In security analysis, there are more than 130 rules that fish out known-suspicious data. This is great, but the bad guys also know this, they invented the known-suspicious. That’s why looking at only these 130-something points in data is not enough, malicious people know how to hide their activity. At first, attacks were mostly happening on Friday at 2:00 PM, because the attackers knew the security admin was out having lunch and he wasn’t going to be back until Monday. They had the entire weekend to hide their activity. Later on, when we caught on to this attack schedule, the attacks shifted from Friday to Wednesday midday, where there is so much network traffic going on that the attackers can hide inside the white-noise of activity. We have to look everywhere and analyze everything if we want to catch these attempts. But this is not easy to manage since humans can’t be expected to detect these while staring at a monitor.
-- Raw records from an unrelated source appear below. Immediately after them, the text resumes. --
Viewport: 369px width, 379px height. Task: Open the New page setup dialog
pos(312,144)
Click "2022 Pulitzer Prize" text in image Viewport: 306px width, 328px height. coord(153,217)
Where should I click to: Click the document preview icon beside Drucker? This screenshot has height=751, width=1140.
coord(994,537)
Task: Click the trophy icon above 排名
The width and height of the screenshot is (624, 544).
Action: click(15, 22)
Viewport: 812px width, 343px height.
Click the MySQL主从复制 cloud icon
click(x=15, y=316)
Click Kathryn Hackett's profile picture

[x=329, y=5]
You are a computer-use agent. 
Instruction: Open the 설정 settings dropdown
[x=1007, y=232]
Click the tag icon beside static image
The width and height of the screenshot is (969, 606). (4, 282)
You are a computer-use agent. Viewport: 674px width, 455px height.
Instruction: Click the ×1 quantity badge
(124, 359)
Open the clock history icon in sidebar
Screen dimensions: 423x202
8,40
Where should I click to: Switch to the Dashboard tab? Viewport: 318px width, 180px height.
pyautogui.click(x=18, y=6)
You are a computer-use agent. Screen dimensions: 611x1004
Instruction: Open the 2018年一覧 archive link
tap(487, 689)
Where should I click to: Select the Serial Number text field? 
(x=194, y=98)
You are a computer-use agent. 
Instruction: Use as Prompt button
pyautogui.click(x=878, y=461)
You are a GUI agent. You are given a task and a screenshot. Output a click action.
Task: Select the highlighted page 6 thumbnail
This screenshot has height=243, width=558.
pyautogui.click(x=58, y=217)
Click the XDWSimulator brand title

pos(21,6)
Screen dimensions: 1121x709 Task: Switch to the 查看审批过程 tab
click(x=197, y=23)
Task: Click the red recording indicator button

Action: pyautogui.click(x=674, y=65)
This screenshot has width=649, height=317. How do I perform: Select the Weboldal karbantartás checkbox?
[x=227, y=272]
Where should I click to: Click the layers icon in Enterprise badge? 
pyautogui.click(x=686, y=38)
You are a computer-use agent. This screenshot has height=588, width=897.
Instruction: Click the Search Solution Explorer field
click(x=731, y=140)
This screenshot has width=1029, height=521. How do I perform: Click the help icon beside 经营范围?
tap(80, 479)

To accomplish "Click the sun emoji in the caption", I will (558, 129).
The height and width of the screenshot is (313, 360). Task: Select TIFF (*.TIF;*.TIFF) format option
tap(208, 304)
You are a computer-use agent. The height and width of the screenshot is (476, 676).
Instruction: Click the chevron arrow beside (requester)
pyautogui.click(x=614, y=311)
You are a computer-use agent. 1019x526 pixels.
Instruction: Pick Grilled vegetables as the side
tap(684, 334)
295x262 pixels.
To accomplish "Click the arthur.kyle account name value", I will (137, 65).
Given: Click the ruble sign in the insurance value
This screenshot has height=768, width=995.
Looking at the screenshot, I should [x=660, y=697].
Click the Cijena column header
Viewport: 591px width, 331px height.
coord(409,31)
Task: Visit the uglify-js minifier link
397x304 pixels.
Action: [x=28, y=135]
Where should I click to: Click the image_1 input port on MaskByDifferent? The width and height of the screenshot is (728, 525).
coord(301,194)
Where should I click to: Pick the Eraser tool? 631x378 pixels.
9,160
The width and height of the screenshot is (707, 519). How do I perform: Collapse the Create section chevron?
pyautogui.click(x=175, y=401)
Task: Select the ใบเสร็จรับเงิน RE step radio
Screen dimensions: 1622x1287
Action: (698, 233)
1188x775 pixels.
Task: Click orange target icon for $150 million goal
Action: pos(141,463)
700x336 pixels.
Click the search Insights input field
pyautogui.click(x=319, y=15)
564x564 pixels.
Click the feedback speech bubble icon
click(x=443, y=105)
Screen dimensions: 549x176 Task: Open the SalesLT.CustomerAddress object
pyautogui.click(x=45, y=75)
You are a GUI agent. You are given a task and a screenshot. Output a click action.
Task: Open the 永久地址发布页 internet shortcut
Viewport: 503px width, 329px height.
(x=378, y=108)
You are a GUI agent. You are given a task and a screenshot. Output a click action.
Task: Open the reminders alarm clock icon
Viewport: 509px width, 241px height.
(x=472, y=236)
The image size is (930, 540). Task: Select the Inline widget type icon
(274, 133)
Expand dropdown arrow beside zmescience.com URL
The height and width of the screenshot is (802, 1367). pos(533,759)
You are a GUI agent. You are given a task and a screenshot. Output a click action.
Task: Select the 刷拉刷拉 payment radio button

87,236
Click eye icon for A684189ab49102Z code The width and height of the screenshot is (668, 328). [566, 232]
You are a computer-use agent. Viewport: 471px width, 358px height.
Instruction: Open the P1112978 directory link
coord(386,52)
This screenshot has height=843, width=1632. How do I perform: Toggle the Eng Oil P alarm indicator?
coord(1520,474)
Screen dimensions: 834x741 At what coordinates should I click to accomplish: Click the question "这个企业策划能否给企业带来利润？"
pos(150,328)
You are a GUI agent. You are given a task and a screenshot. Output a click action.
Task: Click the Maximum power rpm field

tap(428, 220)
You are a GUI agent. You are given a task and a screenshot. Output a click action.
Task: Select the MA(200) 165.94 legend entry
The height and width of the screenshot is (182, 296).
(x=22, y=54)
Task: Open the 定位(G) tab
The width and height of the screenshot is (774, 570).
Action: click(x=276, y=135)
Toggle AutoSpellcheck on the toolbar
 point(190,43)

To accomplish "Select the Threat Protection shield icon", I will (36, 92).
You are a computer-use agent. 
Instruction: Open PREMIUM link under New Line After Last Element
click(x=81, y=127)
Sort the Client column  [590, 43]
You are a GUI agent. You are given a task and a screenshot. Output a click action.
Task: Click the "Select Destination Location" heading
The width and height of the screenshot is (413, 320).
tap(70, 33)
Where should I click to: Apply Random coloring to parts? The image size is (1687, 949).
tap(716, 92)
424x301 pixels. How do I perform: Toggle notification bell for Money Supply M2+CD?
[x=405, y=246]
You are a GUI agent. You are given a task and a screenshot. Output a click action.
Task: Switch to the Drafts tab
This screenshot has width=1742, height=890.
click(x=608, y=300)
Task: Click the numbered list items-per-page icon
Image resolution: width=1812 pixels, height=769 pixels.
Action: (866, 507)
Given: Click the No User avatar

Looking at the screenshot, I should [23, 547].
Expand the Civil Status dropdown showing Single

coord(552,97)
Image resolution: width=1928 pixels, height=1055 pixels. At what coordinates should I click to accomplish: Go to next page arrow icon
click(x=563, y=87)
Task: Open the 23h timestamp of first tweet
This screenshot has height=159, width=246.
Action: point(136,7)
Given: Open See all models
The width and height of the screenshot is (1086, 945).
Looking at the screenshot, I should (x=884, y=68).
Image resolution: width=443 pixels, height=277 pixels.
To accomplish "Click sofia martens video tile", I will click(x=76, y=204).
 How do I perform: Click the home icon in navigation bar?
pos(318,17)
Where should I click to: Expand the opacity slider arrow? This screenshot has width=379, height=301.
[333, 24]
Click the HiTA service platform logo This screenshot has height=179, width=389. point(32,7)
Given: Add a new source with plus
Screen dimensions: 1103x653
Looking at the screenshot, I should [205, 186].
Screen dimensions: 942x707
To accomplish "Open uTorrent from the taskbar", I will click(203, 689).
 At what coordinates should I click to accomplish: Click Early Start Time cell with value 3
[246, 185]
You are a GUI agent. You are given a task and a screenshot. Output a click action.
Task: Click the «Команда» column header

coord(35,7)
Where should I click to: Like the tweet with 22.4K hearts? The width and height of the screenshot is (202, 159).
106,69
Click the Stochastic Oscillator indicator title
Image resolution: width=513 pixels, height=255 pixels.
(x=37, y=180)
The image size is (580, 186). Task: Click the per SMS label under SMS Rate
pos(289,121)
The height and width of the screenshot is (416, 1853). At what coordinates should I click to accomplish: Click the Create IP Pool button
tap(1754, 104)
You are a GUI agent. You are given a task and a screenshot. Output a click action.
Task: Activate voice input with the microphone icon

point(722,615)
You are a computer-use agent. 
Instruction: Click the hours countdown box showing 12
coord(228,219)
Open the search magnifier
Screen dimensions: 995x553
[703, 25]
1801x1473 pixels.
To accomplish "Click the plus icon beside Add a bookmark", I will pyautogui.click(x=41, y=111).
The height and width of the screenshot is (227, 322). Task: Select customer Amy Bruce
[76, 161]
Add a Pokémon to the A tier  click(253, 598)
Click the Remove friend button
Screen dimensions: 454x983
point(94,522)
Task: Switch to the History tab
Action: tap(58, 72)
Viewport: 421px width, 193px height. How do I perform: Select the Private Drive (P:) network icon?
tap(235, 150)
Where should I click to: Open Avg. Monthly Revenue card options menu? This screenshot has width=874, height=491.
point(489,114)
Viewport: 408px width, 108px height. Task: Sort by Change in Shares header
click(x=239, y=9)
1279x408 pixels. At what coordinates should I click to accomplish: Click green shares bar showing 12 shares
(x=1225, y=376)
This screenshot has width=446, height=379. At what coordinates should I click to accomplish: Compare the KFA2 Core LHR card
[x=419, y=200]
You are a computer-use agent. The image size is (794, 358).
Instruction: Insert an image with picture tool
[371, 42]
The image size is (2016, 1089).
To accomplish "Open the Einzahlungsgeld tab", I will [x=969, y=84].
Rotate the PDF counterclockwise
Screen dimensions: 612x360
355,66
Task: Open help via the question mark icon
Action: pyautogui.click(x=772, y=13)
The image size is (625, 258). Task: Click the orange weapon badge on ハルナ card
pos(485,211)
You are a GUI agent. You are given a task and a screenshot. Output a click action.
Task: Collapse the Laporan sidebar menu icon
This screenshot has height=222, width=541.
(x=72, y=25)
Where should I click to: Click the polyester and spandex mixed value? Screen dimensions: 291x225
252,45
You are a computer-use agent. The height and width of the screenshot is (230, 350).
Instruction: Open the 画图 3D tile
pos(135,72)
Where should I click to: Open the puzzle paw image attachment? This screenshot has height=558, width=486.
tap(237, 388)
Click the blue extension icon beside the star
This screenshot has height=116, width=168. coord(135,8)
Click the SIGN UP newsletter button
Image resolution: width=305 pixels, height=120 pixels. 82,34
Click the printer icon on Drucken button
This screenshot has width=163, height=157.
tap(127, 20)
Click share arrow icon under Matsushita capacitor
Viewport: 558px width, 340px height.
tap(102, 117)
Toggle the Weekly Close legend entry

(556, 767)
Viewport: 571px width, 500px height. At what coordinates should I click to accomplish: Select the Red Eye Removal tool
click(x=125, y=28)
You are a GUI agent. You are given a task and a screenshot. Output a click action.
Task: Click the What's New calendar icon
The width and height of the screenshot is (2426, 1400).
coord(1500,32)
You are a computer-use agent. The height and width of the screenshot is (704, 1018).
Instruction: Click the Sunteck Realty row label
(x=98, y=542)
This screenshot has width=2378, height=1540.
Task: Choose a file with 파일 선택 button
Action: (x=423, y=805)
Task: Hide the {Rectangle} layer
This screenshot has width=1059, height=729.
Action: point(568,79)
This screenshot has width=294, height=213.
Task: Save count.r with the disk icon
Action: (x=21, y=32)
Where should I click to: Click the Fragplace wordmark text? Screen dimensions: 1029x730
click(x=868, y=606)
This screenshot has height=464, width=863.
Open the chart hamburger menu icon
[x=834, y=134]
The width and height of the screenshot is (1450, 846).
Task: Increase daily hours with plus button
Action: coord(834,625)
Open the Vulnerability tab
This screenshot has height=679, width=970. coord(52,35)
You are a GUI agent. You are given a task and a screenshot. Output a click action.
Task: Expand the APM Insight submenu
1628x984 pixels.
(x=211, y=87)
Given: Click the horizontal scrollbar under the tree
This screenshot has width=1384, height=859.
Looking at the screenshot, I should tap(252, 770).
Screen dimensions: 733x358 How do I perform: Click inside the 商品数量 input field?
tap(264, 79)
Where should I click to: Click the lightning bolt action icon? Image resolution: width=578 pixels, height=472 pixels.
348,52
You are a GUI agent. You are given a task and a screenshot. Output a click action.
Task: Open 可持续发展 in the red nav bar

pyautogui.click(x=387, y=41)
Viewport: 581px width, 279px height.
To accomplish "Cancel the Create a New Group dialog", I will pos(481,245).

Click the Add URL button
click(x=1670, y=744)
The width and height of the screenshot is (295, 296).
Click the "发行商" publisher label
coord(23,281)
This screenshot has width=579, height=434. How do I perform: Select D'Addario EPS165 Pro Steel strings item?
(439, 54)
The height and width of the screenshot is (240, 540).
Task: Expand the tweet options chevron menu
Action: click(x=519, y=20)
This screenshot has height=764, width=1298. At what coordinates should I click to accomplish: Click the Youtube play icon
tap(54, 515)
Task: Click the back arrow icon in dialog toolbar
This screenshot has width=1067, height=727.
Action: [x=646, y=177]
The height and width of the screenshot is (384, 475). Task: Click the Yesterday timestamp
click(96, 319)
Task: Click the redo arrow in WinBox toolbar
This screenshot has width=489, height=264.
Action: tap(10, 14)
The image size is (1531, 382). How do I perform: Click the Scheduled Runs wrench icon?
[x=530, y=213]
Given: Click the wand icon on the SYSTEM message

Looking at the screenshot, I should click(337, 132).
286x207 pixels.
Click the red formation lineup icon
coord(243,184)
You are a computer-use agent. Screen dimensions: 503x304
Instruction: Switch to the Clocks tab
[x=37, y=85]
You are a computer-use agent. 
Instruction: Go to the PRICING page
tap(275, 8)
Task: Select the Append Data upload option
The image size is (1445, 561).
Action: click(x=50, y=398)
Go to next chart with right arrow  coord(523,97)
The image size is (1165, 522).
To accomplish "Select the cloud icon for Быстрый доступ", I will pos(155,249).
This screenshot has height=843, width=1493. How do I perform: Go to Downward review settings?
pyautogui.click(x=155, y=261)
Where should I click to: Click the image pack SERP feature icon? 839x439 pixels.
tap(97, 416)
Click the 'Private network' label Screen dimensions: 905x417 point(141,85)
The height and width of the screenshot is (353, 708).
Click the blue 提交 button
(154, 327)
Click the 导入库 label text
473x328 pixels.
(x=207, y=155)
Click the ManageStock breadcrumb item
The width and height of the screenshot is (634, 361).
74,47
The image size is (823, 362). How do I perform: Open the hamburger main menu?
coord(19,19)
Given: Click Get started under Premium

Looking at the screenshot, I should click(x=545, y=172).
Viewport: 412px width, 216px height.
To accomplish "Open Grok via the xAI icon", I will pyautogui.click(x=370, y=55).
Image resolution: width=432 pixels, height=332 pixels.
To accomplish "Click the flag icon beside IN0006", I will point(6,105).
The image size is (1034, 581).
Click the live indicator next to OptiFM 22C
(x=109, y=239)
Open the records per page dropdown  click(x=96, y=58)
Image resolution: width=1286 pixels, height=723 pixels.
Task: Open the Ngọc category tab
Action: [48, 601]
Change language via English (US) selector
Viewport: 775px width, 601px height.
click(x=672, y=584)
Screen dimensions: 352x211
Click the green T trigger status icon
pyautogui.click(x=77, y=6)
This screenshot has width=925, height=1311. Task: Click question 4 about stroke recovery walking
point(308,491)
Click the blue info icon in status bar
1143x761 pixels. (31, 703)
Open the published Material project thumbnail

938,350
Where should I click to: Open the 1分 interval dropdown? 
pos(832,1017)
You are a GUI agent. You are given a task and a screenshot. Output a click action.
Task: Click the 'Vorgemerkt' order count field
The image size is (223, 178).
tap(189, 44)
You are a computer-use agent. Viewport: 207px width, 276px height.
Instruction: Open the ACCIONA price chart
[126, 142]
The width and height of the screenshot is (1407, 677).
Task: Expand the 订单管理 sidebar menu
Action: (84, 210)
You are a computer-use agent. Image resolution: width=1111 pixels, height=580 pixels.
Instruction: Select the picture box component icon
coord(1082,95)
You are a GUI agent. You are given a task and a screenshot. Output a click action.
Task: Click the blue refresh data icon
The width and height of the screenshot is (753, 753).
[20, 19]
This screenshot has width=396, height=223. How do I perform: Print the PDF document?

So, Respond Software came up with the idea of “Teaching Math to do analytics.” The computer is capable of handling vast amounts of data very fast, but it lacks what we humans do best: intuition and imagination. When we apply our knowledge in statistics and how to read these statistics, computers become able to understand the context and act according to the situation. Bayesian probability helps with the prediction, conditional probability contextualizes the issue, graphical modeling relates causality and finally, machine learning learns and informs action. This approach essentially slices the world in millions of possible states and segments, while the machines analyze all of these to smoke out malicious activity.
When we apply probabilistic math as a “Single Mathematical Framework for Decisions” we get a very consistent set of rules, which can be applied in very high accuracy. Measurability is also achieved as the machine now can analyze the information for value, risk and possible points of improvement.
Overall, this event shows that the struggle between cybersecurity and malicious activity will become even more advanced as the technology evolves. Our capability to defend ourselves grow, but so do the ways to attack. We need the advancements in AI technology to help fill in the gaps in our defense, as this is becoming to be more than what humans are naturally able to handle. Everyone from giant companies to startups, even governments have concerns on how to create a secure environment to help promote advancement in this field but the laws and regulations need more time to catch up. In the meantime, the best we can do is to invest in our security measures and be proactive.